I’m not sure what the title refers to. There was no painted veil featured in this film and I haven't read the book. That aside this is a very well made old fashioned story based on a Somerset Maugham novel. The images and feel are very Merchant Ivory, Brideshead Revisited. It is a remake of a 1930's Greta Garbo vehicle.

A flibbertigibbet wife is caught in adultery by her cold tight-lipped husband. He hauls her off to an exotic remote locale where they eventually bond due to hardship and a newly gained appreciation of each other. All of this in the context of late colonial China and the struggle in the nineteen twenties to take China back from foreign invaders.

In spite of the efforts of these middle class Europeans to help out during a cholera epidemic I couldn’t overlook that the mode of transport was sedan chair and rowboat. Here are Naomi Watts and Edward Norton’s characters finding each other while some anonymous Chinese peasant is either serving them, rowing them or several are carrying them using their backs and legs. Somehow the romance of the past doesn’t work for me when it’s all dependent on the sweat of the poor.

That said the character development of the young wife is a sight to behold. Essentially this is the coming of age story of a young adult. In that regard it is very well told and fascinating to watch. Be forewarned that Norton’s incensed husband’s treatment of his wife is a study in cruel emotional (and threatened physical) torture that raises questions about the patriarchal power of husbands at that time.

The karst limestone hill scenes featured here are the beautiful landscape of traditional Chinese art. I visited Lijiang in the Guelin area of Guangxi province in August of 1997 and I can attest that this film does them great justice.

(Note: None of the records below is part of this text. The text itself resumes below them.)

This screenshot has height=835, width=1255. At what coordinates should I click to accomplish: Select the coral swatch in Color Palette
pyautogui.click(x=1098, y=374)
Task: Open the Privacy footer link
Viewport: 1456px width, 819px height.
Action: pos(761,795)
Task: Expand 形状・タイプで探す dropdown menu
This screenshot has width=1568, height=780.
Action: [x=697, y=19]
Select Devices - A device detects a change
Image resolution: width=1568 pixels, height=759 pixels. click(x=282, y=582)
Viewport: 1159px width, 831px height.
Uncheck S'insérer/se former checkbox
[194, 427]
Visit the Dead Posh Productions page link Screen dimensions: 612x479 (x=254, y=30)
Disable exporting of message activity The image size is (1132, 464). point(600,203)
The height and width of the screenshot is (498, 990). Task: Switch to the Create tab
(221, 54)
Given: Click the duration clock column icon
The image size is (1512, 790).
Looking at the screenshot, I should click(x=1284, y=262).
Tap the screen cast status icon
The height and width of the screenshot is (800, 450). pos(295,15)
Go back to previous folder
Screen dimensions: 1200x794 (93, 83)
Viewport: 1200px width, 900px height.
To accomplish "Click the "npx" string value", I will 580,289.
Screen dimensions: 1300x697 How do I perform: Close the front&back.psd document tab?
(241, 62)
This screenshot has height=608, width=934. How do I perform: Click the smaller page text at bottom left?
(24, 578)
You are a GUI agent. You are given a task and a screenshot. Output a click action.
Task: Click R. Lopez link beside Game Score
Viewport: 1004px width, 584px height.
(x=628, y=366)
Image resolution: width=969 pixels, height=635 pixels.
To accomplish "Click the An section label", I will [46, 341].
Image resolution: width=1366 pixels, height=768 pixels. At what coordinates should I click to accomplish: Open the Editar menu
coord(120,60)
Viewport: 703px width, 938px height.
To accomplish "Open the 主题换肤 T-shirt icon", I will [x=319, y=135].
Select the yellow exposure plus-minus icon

A knowledge of the history of young nationalist China and the European Imperial incursions into China helps fill in the blanks of this story. It raises the question of moral responsibility: Are the agents of Imperialism and Modernization just the tools of larger forces? Or do they hold a personal responsibility for their role in carrying forward those forces, even when their intentions are to do good and to help alleviate human suffering? These issues are touched on, but are not central to this simple, but effective, love story.